/kosmtik

Make maps with OpenStreetMap and Mapnik

Primary LanguageJavaScript

Kosmtik

Very lite but extendable mapping framework to create Mapnik ready maps with OpenStreetMap data (and more).

For now, only Carto based projects are supported (with .mml or .yml config), but in the future we hope to plug in MapCSS too.

Alpha version, installable only from source

Dependency Status

Lite

Only the core needs:

  • project loading
  • local configuration management
  • tiles server for live feedback when coding
  • exports to common formats (Mapnik XML, PNG…)
  • hooks everywhere to make easy to extend it with plugins

Screenshot

screenshot

Install

Clone this repository with git clone https://github.com/kosmtik/kosmtik.git, go to the downloaded directory with cd kosmtik, and run:

npm install

Update

Obtain changes from repository (e.g. git pull upstream master)

rm -rf node_modules && npm install 

Usage

To get command line help, run:

node index.js -h

To run a Carto project (or .yml, .yaml):

node index.js serve <path/to/your/project.mml>

Then open your browser at http://127.0.0.1:6789/.

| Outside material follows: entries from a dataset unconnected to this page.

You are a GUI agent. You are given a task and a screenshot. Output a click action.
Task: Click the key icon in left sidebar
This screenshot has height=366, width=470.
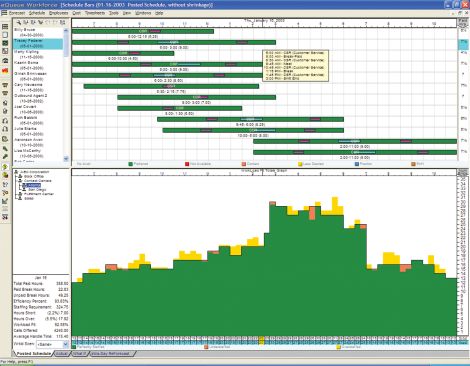[5, 157]
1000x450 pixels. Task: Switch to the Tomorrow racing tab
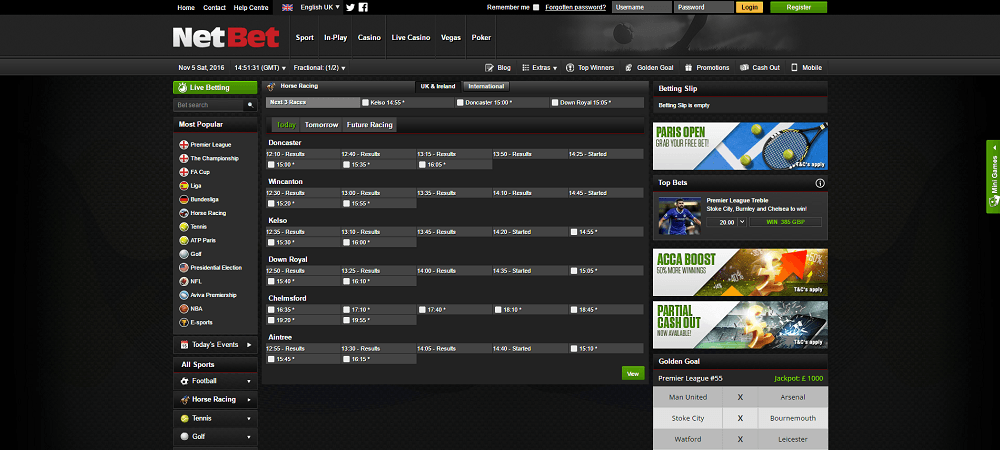coord(321,125)
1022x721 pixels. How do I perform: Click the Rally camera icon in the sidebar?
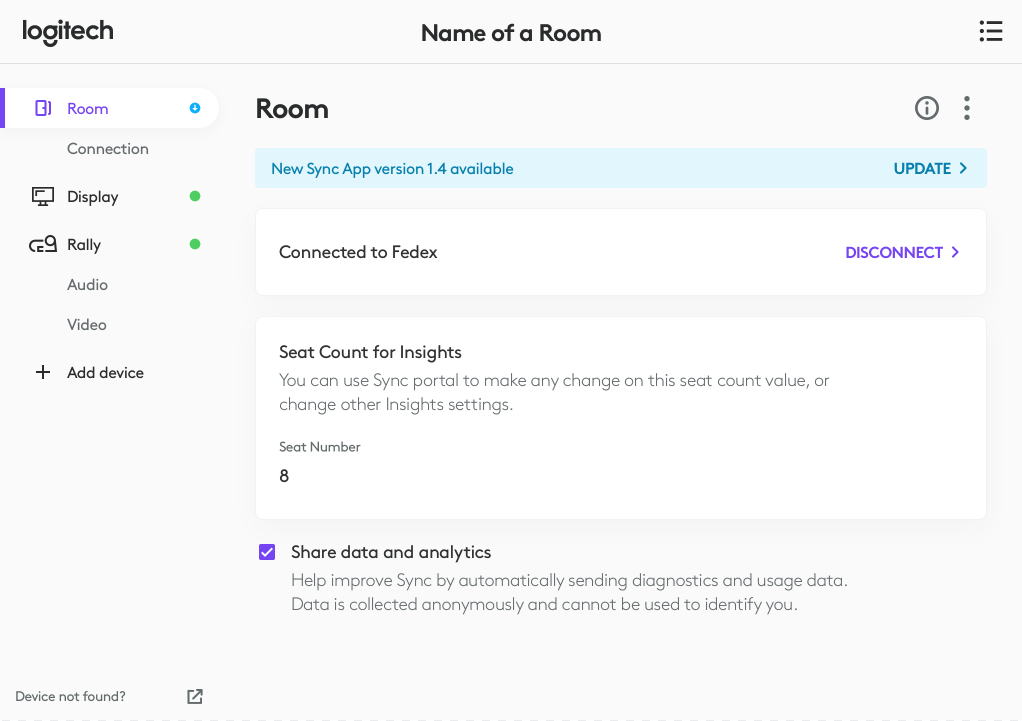[x=42, y=244]
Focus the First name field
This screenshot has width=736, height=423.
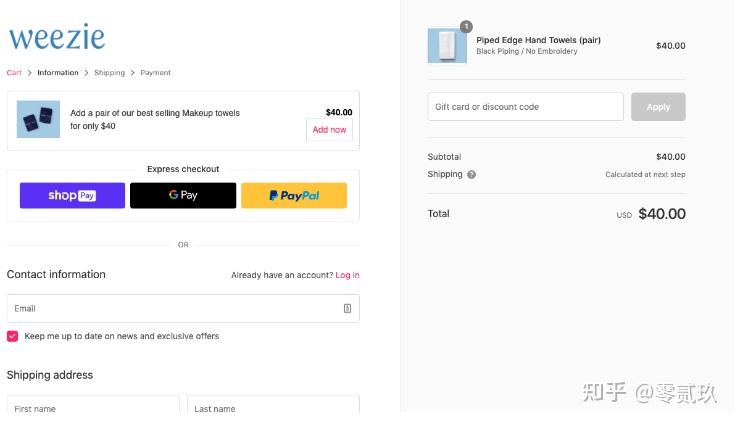coord(93,408)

You may also want to install plugins. To see the list of available ones, type:

node index.js plugins --available

And then pick one and install it like this:

node index.js plugins --install pluginname

For example:

node index.js plugins --install kosmtik-map-compare [--install kosmtik-overlay…]

Local config

Because you often need to change the project config to match your local env, for example to adapt the database connection credentials, kosmtik comes with an internal plugin to manage that. You have two options: with a json file named localconfig.json, or with a js module name localconfig.js.

Place your localconfig.js or localconfig.json file in the same directory as your carto project (or .yml, .yaml).

In both cases, the behaviour is the same, you create some rules to target the configuration and changes the values. Those rules are started by the keyword where, and you define which changes to apply using then keyword. You can also filter the targeted objects by using the if clause. See the examples below to get it working right now.

Example of a json file

[
    {
        "where": "center",
        "then": [29.9377, -3.4216, 9]
    },
    {
        "where": "Layer",
        "if": {
            "Datasource.type": "postgis"
        },
        "then": {
            "Datasource.dbname": "burundi",
            "Datasource.password": "",
            "Datasource.user": "ybon",
            "Datasource.host": ""
        }
    },
    {
        "where": "Layer",
        "if": {
            "id": "hillshade"
        },
        "then": {
            "Datasource.file": "/home/ybon/Code/maps/hdm/DEM/data/hillshade.vrt"
        }
    }
]

Example of a js module

exports.LocalConfig = function (localizer, project) {
    localizer.where('center').then([29.9377, -3.4216, 9]);
    localizer.where('Layer').if({'Datasource.type': 'postgis'}).then({
        "Datasource.dbname": "burundi",
        "Datasource.password": "",
        "Datasource.user": "ybon",
        "Datasource.host": ""
    });
    // You can also do it in pure JS
    project.mml.bounds = [1, 2, 3, 4];
};

Known plugins

Run node index.js plugins --available to get an up to date list.